Option Description Default
append Make the script add more entries to the specified file instead of re-writing it false
width Set the default width used if none is given on the command line. 72
count The number of tweets to get. Set to 0 to get all. 200
retweets Include retweets. false
replies Include replies. false
links Include tweets with links in them. false
remove_links Remove all links from tweets before any other transforms. If set, this infers links is true. false
attribution Add an author attribution to each fortune. false
apply_transforms Apply the global and feed specific transforms. false
transforms Transformations to apply to specific user feeds. See Transforms below.
global-transforms Transformations to apply to all feeds. Applied after transforms See Transforms below.

Twitter Setup

First, you will need to create a new Twitter application by going here: https://developer.twitter.com

This will give you the ability to generate the consumer and access information used below.

Add the following to your ~/.augury.yml config.

++++++++

### Problem 1:
List every option in the augury options table whose default is false.
### Problem 2:
In the augury options table, what default width is used when none is given on the command line?
### Problem 3:
Continue the augury options and Twitter setup text from its last sentence.

### Source material:
++++++++

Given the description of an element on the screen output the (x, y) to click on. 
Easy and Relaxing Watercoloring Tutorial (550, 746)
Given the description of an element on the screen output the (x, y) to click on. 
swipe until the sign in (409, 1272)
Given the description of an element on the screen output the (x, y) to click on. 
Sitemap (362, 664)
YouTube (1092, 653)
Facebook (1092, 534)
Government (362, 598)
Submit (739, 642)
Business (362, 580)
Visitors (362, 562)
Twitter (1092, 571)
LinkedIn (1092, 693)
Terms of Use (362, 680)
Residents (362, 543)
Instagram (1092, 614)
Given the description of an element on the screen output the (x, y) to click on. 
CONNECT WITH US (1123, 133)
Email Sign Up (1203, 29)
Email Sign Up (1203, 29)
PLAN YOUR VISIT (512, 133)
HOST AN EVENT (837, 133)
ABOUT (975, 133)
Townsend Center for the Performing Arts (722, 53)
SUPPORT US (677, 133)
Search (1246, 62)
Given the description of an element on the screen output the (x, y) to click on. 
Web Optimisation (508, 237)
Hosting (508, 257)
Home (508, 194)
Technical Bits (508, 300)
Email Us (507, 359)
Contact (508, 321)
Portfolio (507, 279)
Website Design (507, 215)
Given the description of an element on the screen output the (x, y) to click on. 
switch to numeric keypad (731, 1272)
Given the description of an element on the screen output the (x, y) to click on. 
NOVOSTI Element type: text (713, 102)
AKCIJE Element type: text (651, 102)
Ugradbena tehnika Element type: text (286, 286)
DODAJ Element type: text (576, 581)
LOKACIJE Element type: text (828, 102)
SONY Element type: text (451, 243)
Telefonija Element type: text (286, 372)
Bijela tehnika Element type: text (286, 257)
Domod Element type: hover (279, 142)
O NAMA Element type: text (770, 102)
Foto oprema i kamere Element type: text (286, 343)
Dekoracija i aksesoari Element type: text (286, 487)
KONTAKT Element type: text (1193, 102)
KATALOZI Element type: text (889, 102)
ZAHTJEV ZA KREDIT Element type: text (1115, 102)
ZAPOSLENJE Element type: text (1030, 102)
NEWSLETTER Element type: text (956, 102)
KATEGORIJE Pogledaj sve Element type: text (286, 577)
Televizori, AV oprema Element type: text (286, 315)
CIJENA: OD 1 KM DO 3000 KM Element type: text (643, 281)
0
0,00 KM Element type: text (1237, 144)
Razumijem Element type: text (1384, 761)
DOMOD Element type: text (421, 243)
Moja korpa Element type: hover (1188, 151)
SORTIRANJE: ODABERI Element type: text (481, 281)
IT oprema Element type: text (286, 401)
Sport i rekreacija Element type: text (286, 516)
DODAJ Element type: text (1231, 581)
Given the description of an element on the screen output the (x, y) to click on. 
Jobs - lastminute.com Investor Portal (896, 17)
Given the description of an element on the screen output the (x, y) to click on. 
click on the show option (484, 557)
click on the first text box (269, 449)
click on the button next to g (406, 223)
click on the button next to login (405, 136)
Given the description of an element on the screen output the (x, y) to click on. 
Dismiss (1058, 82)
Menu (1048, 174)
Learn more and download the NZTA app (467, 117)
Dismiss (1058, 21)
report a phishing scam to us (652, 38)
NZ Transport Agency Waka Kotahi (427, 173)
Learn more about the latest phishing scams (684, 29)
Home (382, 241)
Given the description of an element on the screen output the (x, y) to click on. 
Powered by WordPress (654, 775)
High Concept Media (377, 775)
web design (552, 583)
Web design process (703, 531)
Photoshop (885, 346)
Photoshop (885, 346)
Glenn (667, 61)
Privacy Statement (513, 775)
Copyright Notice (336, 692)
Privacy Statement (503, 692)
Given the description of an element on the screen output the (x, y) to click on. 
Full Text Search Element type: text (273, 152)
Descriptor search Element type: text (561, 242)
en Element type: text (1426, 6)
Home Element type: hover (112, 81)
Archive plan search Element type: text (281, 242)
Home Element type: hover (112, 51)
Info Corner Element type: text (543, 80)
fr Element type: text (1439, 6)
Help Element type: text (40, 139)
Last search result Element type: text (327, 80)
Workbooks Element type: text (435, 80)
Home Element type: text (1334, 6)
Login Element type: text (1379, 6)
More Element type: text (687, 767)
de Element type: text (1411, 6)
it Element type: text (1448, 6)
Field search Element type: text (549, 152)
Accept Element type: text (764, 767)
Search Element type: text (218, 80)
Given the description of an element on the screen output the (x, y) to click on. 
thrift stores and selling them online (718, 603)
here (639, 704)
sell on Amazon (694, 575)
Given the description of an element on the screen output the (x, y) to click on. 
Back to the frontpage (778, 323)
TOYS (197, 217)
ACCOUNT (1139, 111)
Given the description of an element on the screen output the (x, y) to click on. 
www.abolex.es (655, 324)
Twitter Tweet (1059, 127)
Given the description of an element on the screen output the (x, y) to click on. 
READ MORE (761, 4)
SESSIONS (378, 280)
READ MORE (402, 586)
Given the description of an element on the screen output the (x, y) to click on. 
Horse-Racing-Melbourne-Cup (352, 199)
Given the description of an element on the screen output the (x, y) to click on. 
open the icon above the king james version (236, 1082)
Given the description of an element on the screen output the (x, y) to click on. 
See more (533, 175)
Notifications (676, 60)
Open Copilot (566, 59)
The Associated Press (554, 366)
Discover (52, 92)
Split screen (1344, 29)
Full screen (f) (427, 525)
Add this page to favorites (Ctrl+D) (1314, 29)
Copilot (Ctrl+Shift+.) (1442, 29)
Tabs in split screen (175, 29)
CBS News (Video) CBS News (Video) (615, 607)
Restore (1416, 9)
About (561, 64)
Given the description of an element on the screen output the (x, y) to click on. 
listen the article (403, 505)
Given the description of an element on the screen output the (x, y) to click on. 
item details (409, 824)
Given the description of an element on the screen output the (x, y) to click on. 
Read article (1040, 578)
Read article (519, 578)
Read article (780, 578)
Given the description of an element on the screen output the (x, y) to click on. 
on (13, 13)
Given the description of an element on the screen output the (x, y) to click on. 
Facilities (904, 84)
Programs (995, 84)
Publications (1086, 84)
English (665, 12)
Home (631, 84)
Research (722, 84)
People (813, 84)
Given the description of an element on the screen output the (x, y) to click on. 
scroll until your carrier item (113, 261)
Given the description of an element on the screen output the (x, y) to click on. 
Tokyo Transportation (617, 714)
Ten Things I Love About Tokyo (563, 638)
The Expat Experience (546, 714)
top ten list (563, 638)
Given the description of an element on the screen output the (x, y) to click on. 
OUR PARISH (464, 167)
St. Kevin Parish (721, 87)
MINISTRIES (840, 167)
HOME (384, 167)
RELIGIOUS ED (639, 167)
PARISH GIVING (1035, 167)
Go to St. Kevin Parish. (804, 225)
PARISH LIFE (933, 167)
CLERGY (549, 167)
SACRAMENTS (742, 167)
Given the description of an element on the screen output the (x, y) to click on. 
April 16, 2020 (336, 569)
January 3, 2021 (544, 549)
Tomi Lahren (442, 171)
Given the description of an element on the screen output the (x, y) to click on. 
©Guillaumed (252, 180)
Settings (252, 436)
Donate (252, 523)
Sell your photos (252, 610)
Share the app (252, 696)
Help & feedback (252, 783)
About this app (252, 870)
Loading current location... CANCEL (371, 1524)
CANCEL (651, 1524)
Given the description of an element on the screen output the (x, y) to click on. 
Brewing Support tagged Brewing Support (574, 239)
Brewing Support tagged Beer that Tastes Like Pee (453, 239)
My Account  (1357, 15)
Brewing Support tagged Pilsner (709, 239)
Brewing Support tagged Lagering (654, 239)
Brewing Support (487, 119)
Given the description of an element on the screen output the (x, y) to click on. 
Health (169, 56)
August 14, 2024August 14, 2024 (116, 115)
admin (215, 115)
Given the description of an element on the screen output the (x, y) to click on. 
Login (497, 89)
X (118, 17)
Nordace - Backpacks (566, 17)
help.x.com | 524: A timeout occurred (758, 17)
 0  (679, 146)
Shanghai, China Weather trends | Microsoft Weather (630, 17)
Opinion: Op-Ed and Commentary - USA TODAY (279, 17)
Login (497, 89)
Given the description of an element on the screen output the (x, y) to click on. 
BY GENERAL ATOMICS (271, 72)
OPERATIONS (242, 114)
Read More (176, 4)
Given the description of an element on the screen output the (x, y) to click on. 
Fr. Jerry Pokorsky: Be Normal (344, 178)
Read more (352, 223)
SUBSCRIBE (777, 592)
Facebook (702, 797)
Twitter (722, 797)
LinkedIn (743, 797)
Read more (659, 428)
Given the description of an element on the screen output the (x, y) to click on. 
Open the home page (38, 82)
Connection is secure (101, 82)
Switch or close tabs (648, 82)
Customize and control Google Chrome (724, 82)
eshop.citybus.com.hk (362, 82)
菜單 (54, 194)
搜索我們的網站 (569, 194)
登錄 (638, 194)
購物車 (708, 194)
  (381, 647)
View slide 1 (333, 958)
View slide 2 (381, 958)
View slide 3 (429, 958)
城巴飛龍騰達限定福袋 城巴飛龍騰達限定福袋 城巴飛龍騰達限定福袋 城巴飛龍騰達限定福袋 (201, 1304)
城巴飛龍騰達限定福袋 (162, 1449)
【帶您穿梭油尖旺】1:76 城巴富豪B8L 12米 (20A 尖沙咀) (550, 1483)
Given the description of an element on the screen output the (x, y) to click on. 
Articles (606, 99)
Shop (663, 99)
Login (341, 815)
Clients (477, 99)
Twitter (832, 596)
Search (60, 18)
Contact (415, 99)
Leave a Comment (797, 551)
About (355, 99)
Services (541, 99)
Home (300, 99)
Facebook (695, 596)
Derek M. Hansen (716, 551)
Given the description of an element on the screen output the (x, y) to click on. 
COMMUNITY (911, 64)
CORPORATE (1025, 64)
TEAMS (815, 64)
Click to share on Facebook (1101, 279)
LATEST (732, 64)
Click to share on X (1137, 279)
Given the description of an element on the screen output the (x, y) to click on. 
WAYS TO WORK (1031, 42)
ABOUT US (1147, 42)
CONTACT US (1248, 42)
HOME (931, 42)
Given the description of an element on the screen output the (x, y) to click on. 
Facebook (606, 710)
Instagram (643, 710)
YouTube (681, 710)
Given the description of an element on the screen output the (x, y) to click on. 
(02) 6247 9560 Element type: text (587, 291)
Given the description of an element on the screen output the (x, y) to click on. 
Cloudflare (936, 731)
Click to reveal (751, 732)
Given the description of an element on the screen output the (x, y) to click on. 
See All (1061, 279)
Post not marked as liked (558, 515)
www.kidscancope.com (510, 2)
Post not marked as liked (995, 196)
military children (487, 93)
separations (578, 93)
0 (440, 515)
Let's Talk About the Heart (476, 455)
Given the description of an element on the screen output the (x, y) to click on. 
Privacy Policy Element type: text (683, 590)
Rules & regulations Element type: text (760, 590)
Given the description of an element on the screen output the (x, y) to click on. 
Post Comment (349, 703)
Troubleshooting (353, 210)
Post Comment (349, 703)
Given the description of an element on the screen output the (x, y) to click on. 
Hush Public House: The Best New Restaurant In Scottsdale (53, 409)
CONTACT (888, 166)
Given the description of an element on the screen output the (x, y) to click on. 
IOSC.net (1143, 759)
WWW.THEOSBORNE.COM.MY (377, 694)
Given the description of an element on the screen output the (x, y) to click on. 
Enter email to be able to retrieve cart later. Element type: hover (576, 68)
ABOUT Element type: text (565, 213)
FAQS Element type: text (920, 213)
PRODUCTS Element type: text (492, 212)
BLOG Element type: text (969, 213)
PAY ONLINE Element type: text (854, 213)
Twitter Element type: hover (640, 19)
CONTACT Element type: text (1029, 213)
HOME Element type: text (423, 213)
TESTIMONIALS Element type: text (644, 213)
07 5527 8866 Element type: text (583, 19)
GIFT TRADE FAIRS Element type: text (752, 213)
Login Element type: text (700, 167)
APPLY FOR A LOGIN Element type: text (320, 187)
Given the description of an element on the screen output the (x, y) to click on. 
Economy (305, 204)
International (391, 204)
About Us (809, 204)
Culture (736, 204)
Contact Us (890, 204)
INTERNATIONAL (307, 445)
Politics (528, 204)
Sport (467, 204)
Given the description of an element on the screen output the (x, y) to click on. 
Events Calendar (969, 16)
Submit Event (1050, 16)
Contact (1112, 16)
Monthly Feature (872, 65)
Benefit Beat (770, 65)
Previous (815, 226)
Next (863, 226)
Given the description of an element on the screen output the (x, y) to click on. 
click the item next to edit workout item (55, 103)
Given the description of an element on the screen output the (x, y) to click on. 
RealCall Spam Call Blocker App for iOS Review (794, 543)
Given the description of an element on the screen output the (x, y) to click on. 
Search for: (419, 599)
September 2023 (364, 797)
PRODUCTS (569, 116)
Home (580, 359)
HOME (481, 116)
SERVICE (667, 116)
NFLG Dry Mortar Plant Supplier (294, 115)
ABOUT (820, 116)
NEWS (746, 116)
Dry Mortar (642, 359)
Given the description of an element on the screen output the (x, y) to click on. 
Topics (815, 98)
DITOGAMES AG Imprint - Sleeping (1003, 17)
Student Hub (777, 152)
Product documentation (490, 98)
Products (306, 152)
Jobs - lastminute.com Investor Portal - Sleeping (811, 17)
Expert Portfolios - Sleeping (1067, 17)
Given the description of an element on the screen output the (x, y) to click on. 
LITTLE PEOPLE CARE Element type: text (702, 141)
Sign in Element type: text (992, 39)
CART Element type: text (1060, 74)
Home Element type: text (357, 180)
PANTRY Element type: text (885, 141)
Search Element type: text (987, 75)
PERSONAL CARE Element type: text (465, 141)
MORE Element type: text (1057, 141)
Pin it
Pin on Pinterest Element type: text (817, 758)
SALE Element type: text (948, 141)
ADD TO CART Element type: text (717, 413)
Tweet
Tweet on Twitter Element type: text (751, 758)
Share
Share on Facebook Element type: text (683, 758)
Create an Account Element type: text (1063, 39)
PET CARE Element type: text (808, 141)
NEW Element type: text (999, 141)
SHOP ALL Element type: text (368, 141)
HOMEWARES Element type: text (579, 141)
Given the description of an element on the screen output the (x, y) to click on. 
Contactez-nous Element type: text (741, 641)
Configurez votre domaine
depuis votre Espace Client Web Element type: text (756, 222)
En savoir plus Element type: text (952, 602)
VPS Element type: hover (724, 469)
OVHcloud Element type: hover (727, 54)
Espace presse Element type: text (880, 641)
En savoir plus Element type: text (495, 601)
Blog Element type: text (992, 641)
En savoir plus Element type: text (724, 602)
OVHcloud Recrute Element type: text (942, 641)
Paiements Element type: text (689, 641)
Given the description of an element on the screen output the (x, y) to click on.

++++++++

### Reply 1:
append, retweets, replies, links, remove_links, attribution, apply_transforms

### Reply 2:
72

### Reply 3:
twitter:
  consumer_key: YOUR_CONSUMER_KEY
  consumer_secret: YOUR_CONSUMER_SECRET
  access_token: YOUR_ACCESS_TOKEN
  access_token_secret: YOUR_ACCESS_TOKEN_SECRET

Transforms

Global substitutions can be made using regular expressions. Each transform is a pattern and replacement. For instance, if you wanted to replace all Hello's with Hello world, you could add the following:

global-transforms:
  -
    - !ruby/regexp /(hello)/i
    - "\\1 world"

Global transforms are applied after all other transforms. Word wrapping is applied after the transforms have been applied.

Feed specific

Transforms can also be defined per user feed. If you wanted to do the same as the global above, but only for seinfeldtoday, then add the following:

transforms:
  seinfeldtoday:
    -
      - !ruby/regexp /(hello)/i
      - "\\1 world"

Or a more interesting example using the example earlier for seinfeldtoday:

Elaine has no idea what her BF does for a living and it's now too
late to ask. E:"Teacher, I think. Or a doctor? Wait Is
'computers' a job?"

Then add the following to make this a bit more readable:

transforms:
  seinfeldtoday:
    -
      - !ruby/regexp /(E:\s*)/
      - "\n\nElaine: "
    -
      - !ruby/regexp /BF/
      - "boyfriend"

Then we end up with this:

Elaine has no idea what her boyfriend does for a living and it's now
too late to ask.

Elaine: "Teacher, I think. Or a doctor? Wait Is 'computers' a job?"

Usage

Create a fortune for the latest seinfeldtoday tweets.

$ augury generate seinfeldtoday

Now you have some fortunes.

$ fortune seinfeldtoday

Specify a width and a different path to use:

$ augury generate -w 120 seinfeldtoday /usr/local/share/games/fortune/Modern\ Seinfeld

If this is where your fortune program looks for fortunes, you can now use the new fortune.

$ fortune "Modern Seinfeld"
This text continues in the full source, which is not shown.